GIVEN PASSAGE

════════════════

Owen Vincent Dodson (November 28, 1914 – June 21, 1983) was an American poet, novelist, and playwright. He was one of the leading African-American poets of his time, associated with the generation of black poets following the Harlem Renaissance. He received a fellowship from the Rosenwald Foundation for a series of one-act plays.

Biography
Born in Brooklyn, New York, USA, Dodson studied at Bates College (B.A. 1936) and at the Yale School of Drama (M.F.A. 1939). He taught at Howard University, where he was chair of the Drama Department, from 1940 to 1970, and briefly at Spelman College and Atlanta University. James V. Hatch has explained that Dodson "is the product of two parallel forces—the Black experience in America with its folk and urban routes, and a classical humanistic education."

Dodson's poetry varied widely and covered a broad range of subjects, styles, and forms.  He wrote at times, though rarely, in black dialect, and at others quoted and alluded to classical poetry and drama.  He wrote about religion and about sexuality—he was gay, though he was briefly engaged to Priscilla Heath, a Bates classmate.  One critic describes him as "a brilliant, gay man who discovered his sexual preference early in life, but who was nevertheless unlucky and unhappy in several ill-fated relationships."

════════════════

OBJECTIVES
A: Name every school, college, or university where the Owen Dodson biography says he studied or taught.
B: According to the Owen Dodson biography, which organization gave him a fellowship, and for what work?
The records that come after this text play no part in the work here.

════════════════

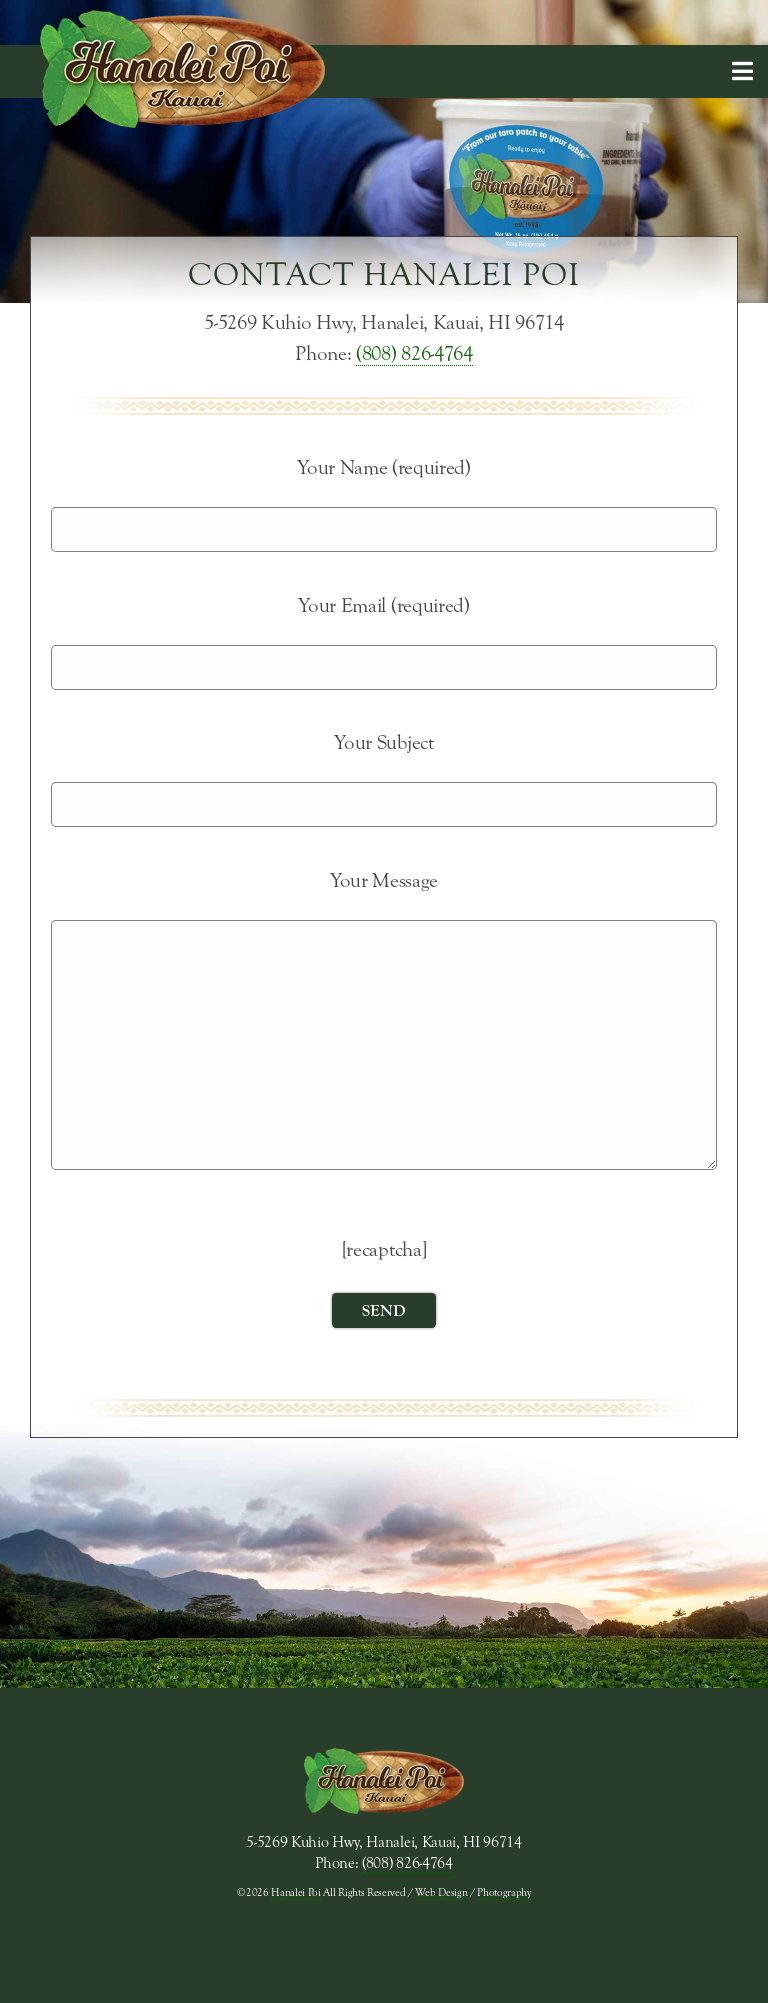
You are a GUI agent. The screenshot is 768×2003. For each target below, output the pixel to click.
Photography (503, 1892)
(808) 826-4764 (414, 353)
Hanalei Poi (295, 1892)
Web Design (441, 1892)
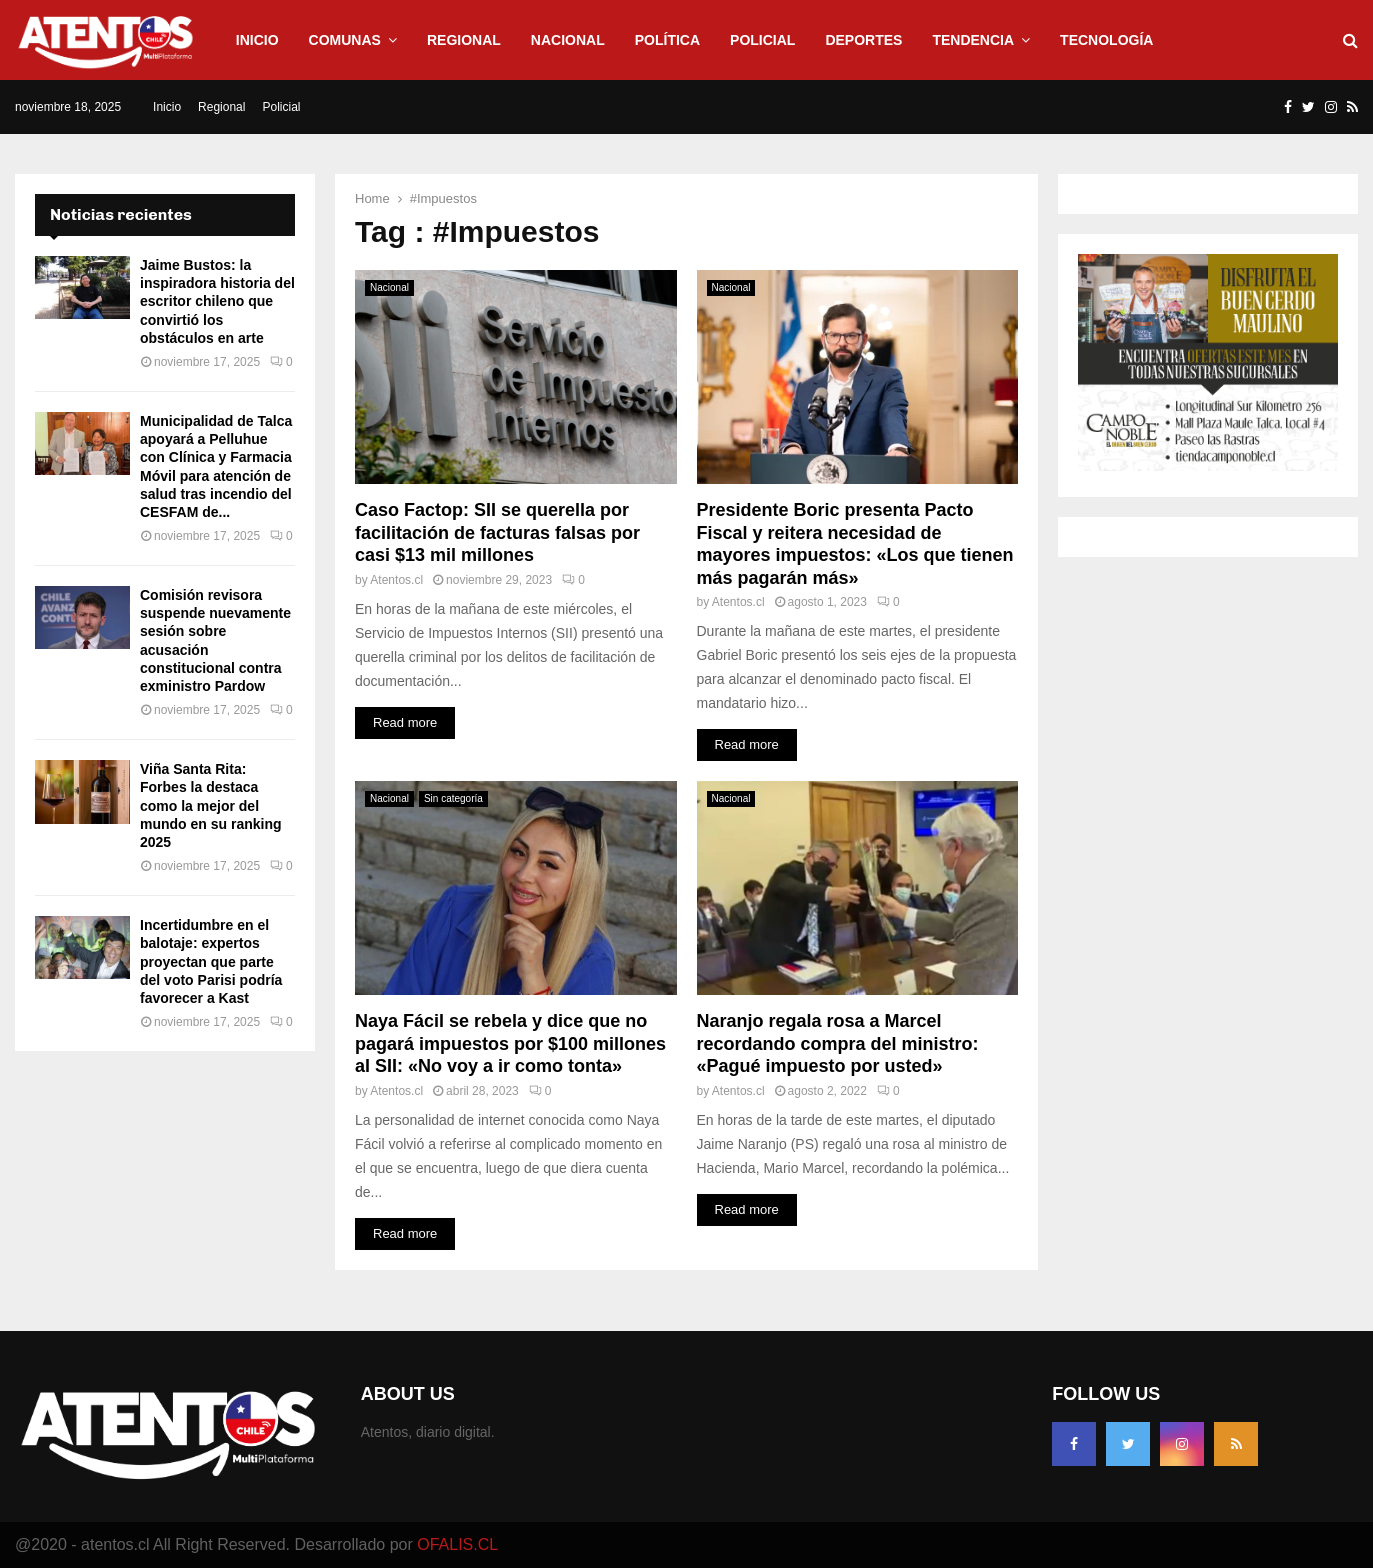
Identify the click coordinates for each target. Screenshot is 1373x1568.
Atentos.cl (396, 580)
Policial (762, 40)
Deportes (863, 40)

════════════════

ANSWERS TO THE EXERCISES
A: Bates College, Yale School of Drama, Howard University, Spelman College, Atlanta University

B: The Rosenwald Foundation gave him a fellowship for a series of one-act plays.